Aqui acompanhamos a vida de Alana (Alana Haim) e Gary (Cooper Hoffman) e a inconstante e elaborada relação entre ambos. Alana é uma jovem de 25 anos que ainda mora com os pais e se vê estagnada na vida enquanto Gary é um legítimo ‘hustler’, — um empreendedor malandro, como queira — de 15 anos, por vezes maduro até demais pra sua idade. A partir daí o filme aborda com bastante precisão as sutilezas do relacionamento entre as duas pessoas, inclusive a ambiguidade entre amizade e paixão, o que é aprofundado — muito bem — pelas escolhas formais do diretor.
Paul Thomas Anderson mostra essa preocupação por dar um certo ‘ritmo’ à sutileza quando opta por composições que, por exemplo, potencializam o momento psicológico de seus personagens. Seja em um plano fechado ou em como um elemento do quadro bloqueia determinados pontos para reforçar o sentimento de um protagonista, cada escolha também conta com o apoio de uma das mais surpreendentes atuações de estreantes (Haime Hoffman) que eu já vi.
Um olhar entregue de quem está começando a se apaixonar, um sorriso sem graça ou até mesmo uma troca em diálogos debochados são algumas dessas passagens mais abstratas que senti — e me deliciei — durante a rodagem. Quando digo o compasso da sutileza, tem a ver com essa decisão que por momentos parece ser deliberada e, por outros, parece capturar uma fatia dessa ambiguidade que dá graça à realidade.
Atribuo essa possibilidade também a uma sintonia tremenda entre Hoffman e Haim. Os dois esbanjam naturalidade e uma quase inocência contrastante que pendula dentro da relação dificultosa dos dois. Se de um lado pela ambição quase infantil de Gary, por outro pela admiração e incômodo de Alana por um garoto dez anos mais novo que ela e com sua própria situação. Isso tudo acaba formando uma sintonia apaixonante. E como essas interpretações são muito harmoniosas, aprofunda mais essa compreensão de que se não há uma preocupação pela sutileza, existe uma série de fatores que contribuem para que essa abordagem seja alcançada.
Quando a cinematografia não está, de certa forma, ‘invadindo’ o espaço dos personagens focados — como no jantar de Alana com o candidato ou no jantar em que ela acompanha um mega astro de Hollywood e instigar ciúmes em Gary— há também uma decisão por enquadramentos que reforçam a beleza da simplicidade. O que resulta em quadros belíssimos — como a silhueta de Alana e Gary se mesclando à da cidade de Los Angeles — ou hilários como os garotos enchendo o tanque do caminhão.
A Los Angeles de PTA
Os momentos cômicos em Licorice pizza são outro delicioso atrativo, apoiados muito pelo contexto da sua ambientação.
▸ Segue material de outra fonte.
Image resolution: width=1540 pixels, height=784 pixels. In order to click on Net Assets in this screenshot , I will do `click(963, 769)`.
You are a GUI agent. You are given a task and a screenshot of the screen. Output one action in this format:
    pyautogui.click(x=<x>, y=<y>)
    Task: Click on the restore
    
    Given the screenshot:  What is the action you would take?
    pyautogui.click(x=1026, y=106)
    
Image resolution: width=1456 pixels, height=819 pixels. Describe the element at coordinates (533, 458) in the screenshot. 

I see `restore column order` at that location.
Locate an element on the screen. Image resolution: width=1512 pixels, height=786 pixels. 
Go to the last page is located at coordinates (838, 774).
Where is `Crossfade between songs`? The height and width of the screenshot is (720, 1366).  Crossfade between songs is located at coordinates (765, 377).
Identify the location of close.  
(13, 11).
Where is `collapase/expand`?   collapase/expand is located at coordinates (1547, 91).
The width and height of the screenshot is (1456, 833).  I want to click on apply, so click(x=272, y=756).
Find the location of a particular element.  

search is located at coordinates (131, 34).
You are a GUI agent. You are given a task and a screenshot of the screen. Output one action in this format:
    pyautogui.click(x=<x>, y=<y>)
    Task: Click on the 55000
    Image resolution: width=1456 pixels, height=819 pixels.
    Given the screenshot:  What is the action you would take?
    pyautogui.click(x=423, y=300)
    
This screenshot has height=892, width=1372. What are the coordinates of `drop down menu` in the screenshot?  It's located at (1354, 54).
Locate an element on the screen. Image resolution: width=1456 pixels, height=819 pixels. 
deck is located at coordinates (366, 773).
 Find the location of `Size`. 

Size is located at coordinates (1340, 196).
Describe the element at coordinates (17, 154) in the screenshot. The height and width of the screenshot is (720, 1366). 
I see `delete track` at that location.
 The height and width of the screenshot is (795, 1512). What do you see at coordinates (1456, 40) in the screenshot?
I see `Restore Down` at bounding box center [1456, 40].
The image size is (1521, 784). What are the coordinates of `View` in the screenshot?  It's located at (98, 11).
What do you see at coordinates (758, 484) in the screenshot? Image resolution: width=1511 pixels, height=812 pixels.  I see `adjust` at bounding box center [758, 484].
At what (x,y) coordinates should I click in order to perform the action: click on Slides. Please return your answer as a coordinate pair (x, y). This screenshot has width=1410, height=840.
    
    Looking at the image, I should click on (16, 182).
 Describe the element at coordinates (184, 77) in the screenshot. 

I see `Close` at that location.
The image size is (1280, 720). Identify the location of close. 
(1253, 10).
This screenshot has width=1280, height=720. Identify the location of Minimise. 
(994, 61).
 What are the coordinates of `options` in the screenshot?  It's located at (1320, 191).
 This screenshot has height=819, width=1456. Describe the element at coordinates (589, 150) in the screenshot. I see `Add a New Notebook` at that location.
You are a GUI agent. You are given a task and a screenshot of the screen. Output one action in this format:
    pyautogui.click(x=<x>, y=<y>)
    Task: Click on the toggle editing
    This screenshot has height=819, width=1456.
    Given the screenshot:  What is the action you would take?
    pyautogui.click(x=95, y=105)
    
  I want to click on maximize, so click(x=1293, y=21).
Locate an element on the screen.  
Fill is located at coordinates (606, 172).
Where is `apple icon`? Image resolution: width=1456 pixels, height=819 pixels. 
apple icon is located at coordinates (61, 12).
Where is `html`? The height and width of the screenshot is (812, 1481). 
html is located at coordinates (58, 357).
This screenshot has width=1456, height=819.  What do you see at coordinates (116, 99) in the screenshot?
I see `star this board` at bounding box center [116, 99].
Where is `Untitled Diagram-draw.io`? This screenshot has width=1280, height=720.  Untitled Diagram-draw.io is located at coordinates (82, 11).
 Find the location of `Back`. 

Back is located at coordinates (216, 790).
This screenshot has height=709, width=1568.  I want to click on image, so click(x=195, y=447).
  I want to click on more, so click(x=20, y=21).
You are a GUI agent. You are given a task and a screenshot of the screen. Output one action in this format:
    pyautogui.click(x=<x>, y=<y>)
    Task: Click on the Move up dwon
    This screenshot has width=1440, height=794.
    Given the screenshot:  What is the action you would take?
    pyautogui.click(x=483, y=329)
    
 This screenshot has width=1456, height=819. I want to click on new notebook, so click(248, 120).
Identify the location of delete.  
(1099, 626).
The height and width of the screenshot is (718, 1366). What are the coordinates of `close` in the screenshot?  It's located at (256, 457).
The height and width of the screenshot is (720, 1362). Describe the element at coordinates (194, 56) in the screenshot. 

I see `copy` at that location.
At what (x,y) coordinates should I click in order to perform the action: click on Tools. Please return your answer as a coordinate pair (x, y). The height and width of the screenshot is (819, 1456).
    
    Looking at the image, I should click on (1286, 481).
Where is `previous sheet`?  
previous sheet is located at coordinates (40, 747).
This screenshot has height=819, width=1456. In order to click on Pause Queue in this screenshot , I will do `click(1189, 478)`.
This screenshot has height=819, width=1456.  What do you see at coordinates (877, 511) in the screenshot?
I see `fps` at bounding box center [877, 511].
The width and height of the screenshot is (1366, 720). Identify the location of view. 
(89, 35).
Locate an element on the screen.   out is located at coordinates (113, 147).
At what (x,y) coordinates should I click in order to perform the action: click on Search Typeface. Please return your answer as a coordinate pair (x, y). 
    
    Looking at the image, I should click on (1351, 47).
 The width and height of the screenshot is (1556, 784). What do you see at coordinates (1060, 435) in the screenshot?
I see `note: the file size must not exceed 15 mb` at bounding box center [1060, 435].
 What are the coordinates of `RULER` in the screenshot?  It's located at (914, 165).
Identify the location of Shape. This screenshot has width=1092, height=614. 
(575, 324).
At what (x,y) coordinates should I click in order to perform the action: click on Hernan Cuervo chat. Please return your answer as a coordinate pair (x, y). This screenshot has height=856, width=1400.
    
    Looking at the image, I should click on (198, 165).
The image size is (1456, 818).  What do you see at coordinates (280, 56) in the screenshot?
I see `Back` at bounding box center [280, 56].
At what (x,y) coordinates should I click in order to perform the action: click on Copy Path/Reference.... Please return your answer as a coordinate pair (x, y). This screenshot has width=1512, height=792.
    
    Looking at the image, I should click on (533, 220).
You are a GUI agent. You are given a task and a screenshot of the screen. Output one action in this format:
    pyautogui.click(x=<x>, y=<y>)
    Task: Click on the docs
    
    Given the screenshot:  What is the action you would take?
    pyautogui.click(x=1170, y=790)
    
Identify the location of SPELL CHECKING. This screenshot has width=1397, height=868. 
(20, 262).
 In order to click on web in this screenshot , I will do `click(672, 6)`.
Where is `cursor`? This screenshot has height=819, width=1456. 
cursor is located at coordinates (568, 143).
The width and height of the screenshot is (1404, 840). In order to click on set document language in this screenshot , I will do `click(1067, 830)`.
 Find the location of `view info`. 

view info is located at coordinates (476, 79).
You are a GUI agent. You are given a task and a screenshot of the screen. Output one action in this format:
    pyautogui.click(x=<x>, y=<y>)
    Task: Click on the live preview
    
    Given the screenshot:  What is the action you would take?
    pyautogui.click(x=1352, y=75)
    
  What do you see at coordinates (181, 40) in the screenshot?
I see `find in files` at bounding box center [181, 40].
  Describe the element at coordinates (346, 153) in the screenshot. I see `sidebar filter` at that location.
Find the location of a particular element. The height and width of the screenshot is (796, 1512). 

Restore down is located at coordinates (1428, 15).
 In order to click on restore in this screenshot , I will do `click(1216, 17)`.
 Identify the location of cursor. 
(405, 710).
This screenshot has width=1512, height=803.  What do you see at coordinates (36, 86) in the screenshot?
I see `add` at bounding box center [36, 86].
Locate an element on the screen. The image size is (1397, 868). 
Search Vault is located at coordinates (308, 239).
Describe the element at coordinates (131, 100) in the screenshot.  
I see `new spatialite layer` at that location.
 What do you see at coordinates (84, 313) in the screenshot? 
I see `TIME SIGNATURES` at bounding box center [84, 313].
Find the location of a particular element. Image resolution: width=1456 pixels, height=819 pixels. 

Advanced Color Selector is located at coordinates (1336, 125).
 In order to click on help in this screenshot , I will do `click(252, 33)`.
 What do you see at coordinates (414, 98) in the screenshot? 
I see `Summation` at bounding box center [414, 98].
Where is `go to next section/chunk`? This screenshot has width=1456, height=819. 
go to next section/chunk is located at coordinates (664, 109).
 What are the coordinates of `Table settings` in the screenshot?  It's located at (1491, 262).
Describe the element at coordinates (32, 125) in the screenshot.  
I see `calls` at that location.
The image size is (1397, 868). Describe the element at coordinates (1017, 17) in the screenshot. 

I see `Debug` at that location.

Isso ocorre principalmente pela forma como PTA trata as personas envolvidas com Hollywood naquela época (quase sociopatas excêntricos). Aqui o destaque está em um Bradley Cooper forçadíssimo — o que, imagino, seja proposital pelo contraste — na pele de Jon Peters.
A ambientação e o tratamento histórico, assim, funcionam de forma mais velada mas não menos importante para a sequência da história — como a importância dada à crise petrolífera ou os indícios da ascensão da era de ouro de Hollywood.
Orgânico. Natural. Sutil. E a lista de adjetivos para Licorice pizza por mim não acabava. Mas como você deve estar lendo isso ainda (obrigado), vou me limitar. A melhor decisão, aqui, ao meu ver, é dar tempo. Tempo para observarmos detalhes, que talvez podem não ser tão importantes assim. Tempo para rir, ou para ficar em um silêncio tempo o suficiente para sentir constrangimento por ter rido. E, principalmente, tempo para nos apaixonarmos, delicadeza que pode ser observada em como a última fala do filme pontua essa excelente obra com uma frase simples.